Setelah beberapa menit, kuambil ponselku dan mulai mengetik sebuah pesan.
Orang yang duduk di sebelahku itu memandangku. “Riv,“ panggilnya pelan.
“Aku hanya menyuruh mereka kembali setelah seharian mengikutiku,” kataku, mengungkapkan apa yang kutulis.

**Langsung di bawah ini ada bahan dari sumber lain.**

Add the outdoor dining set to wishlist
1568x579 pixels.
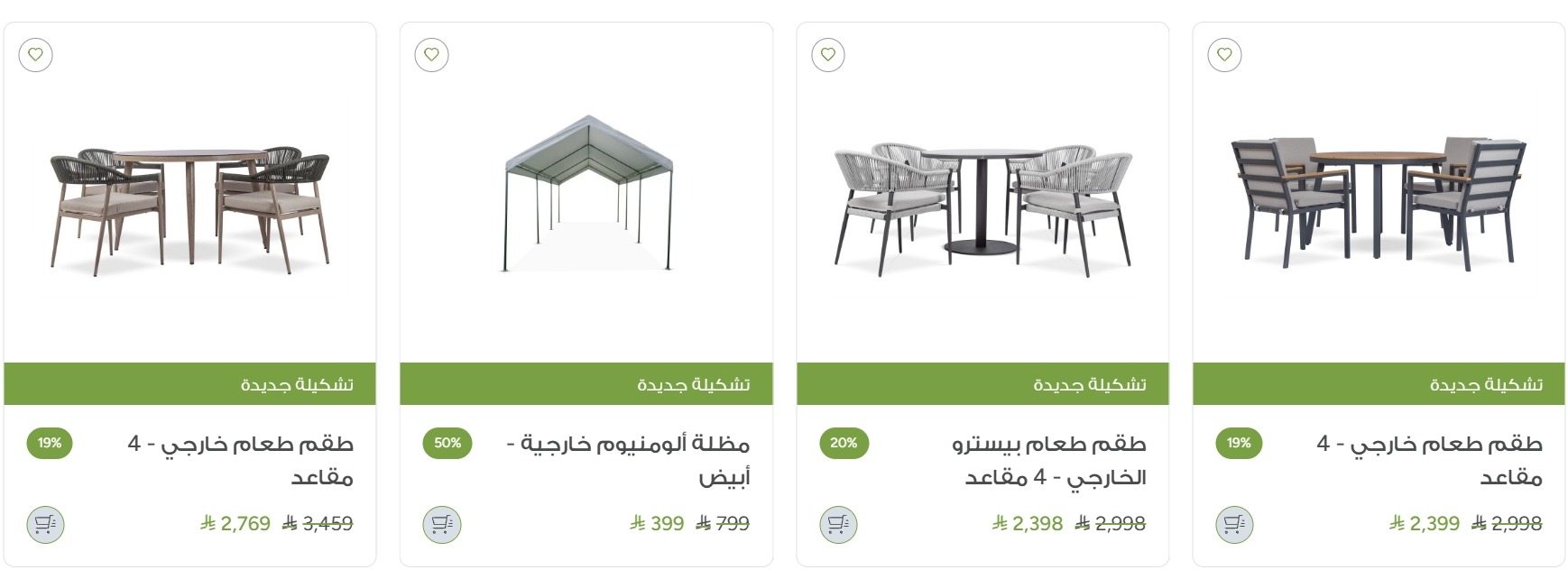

Tak sulit menebaknya. Rekan agentku mengikuti sejak aku berada di resto. Itulah kenapa si pelayan berhenti menghampiriku dan membiarkanku hingga resto itu tutup. Setidaknya ada 4 agent yang mengawasiku, Divya, Susan, Leyla, dan Kenneth. Wajar jika mereka melakukannya karena khawatir, hanya saja kini sudah ada orang yang menemaniku dibanding mengikuti di belakangku. Sepertinya lima orang terlalu banyak untuk mengawasi seorang rekan yang bahkan tidak membahayakan mereka.
Ponselku kembali tersimpan setelah selesai mengirim pesan ke rekan agentku. Tanganku terdiam di saku jaket dan memandang depan dalam hening.
“Apa kau juga akan mengusirku?”
Senyum samarku terpasang, “jika aku mengatakannya, apakah kau akan melakukannya, Aaron?” kupandang dirinya santai.
“Tentu saja tidak,” jawabnya santai. “Kau sudah mengusir rekan agentmu. Aku tidak akan membiarkan dirimu sendirian setelah berjam-jam tadi.”
Jadi, dia langsung menemuiku setelah urusannya selesai. Rekanku berperan penting akan kedatangannya. Aku hanya tersenyum mengetahui apa yang terjadi.